– The authors is a Reuters Breakingviews columnists. The opinions expressed are his own –
By James Pethokoukis
WASHINGTON, May 3 (Reuters Breakingviews) – Is President Barack Obama losing control of financial reform? It is starting to seem that way. With the bill nearing its finale in the U.S Senate, Democratic legislators — and even some Republicans — seem to be scrambling to out-regulate each other while the White House keeps mum. The Obama administration defied its liberal base on nationalizing the banks last year and breaking them up this year. But as controversial amendments, such as those on derivatives, continue to emerge, it may be time to pipe up.
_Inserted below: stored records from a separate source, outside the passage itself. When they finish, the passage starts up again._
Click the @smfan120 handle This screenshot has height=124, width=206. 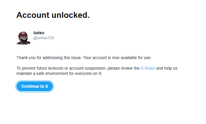(44, 38)
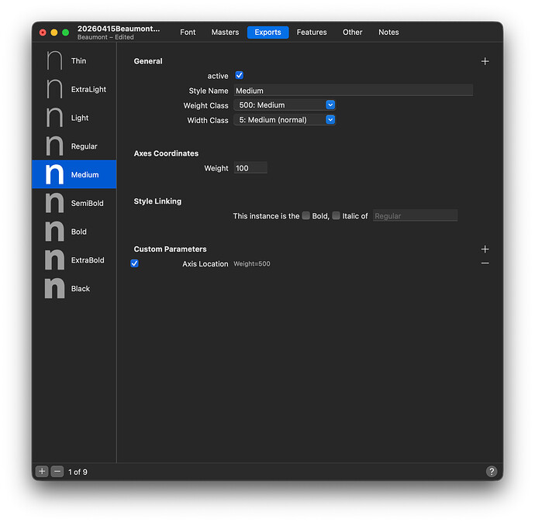Click the plus icon beside General

(x=485, y=61)
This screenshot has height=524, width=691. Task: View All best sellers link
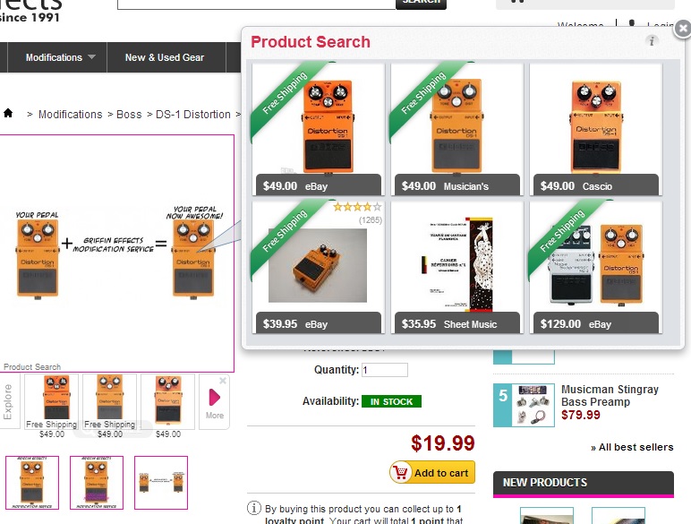point(632,447)
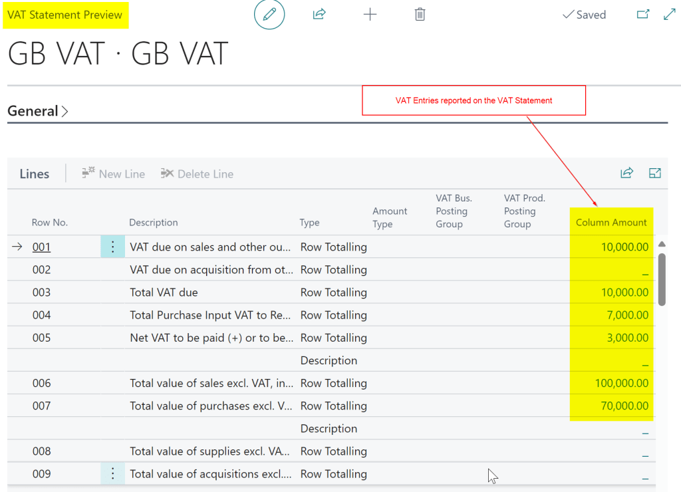The height and width of the screenshot is (492, 681).
Task: Expand the General section
Action: click(x=38, y=111)
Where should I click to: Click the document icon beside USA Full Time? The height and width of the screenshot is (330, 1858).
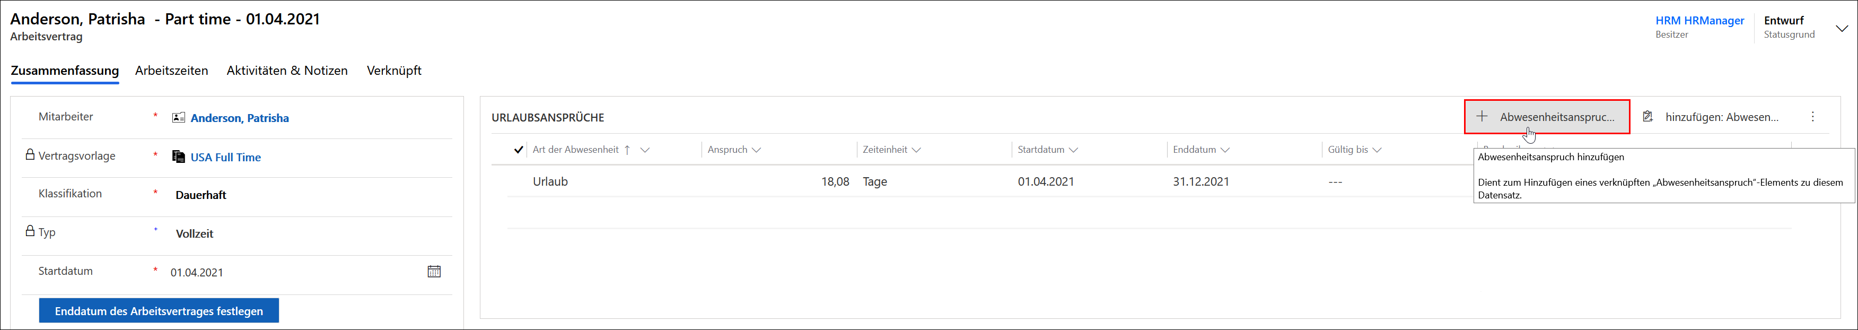tap(179, 157)

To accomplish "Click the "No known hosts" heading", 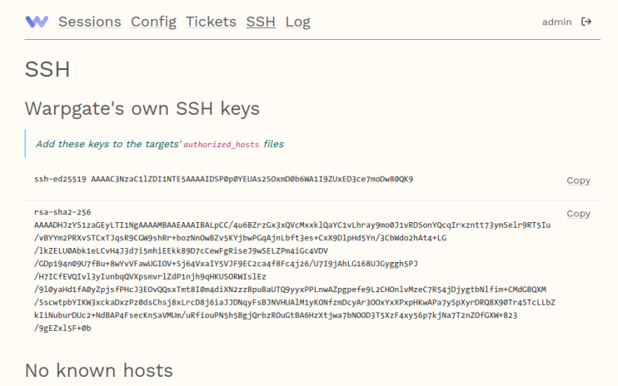I will click(x=98, y=370).
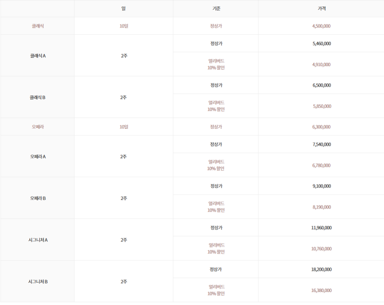
Task: Click the 16,380,000 early bird price
Action: point(321,291)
Of course, Team Obama would understandably prefer to lie low. It doesn’t want to backtrack entirely from the populist, get-tough-on-the-banks line. Arguing forcefully on behalf of letting banks keep their derivatives businesses, in particular, would risk message mismatch. That’s especially true after the Securities and Exchange Commission filed a lawsuit against Goldman Sachs over its involvement in a derivatives deal.
Such a hands-off political strategy might have worked if Republicans and Democrats on the Senate Banking Committee had agreed to a bipartisan bill capable of quick passage. But they didn’t, leaving room for the impaired legislation to drift and pick up lots of ill-considered amendments now that it is before the full chamber.
Obama needs to prevent this from happening. Lucky for him, he’s been given some political cover by Sheila Bair, head of the Federal Deposit Insurance Corp. There may be no financial official respected more on both sides of the aisle in Congress, than Bair.